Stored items
________________________

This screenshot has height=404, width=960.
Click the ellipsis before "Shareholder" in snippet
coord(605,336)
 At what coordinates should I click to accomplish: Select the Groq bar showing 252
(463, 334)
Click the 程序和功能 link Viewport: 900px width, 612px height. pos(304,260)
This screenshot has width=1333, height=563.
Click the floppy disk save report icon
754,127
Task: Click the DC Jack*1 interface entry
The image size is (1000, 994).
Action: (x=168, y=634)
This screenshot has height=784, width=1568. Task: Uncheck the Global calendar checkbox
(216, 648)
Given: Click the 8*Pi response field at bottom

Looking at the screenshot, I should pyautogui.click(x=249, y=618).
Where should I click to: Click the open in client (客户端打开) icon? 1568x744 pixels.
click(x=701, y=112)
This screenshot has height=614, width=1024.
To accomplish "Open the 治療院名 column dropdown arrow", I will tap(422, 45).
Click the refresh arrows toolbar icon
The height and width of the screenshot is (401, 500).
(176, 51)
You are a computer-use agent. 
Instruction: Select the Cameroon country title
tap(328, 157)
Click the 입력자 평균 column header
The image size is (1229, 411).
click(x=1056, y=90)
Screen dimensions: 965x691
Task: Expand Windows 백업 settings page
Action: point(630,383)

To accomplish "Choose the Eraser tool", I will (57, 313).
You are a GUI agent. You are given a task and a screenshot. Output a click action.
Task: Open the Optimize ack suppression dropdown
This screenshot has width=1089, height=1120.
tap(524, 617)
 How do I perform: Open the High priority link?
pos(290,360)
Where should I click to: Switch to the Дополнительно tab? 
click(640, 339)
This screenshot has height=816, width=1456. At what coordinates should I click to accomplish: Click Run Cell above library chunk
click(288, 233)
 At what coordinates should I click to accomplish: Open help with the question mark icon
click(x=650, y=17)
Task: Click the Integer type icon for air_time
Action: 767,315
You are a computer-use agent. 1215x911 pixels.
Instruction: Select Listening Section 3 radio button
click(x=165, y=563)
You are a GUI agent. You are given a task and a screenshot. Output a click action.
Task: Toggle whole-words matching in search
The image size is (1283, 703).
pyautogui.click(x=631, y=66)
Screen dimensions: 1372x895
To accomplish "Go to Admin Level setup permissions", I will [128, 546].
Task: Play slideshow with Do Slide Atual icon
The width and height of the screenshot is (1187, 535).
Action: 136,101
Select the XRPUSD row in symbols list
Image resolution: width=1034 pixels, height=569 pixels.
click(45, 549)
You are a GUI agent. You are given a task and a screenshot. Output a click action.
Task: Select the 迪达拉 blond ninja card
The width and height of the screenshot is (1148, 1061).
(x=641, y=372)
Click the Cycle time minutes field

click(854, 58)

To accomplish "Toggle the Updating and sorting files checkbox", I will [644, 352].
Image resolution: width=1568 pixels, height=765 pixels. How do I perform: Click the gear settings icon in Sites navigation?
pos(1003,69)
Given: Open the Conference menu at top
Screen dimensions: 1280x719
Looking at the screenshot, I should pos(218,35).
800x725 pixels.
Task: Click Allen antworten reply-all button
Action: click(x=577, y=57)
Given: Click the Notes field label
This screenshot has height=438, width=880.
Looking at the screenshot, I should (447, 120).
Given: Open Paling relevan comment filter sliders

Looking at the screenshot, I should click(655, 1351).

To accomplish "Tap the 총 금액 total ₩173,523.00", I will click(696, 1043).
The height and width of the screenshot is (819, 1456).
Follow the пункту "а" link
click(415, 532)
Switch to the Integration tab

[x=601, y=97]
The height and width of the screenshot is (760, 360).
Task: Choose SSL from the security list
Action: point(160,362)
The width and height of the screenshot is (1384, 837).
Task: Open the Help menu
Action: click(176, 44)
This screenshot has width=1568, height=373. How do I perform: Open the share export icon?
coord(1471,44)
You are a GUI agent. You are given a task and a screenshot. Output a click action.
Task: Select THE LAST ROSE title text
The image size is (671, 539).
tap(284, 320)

________________________

Exercise
Read through the entries, then copy every line where the string "will" is found.

Exercise answer
To accomplish "Open the 治療院名 column dropdown arrow", I will tap(422, 45).
To accomplish "Choose the Eraser tool", I will (57, 313).
To accomplish "Go to Admin Level setup permissions", I will [128, 546].
To accomplish "Toggle the Updating and sorting files checkbox", I will [644, 352].
To accomplish "Tap the 총 금액 total ₩173,523.00", I will click(696, 1043).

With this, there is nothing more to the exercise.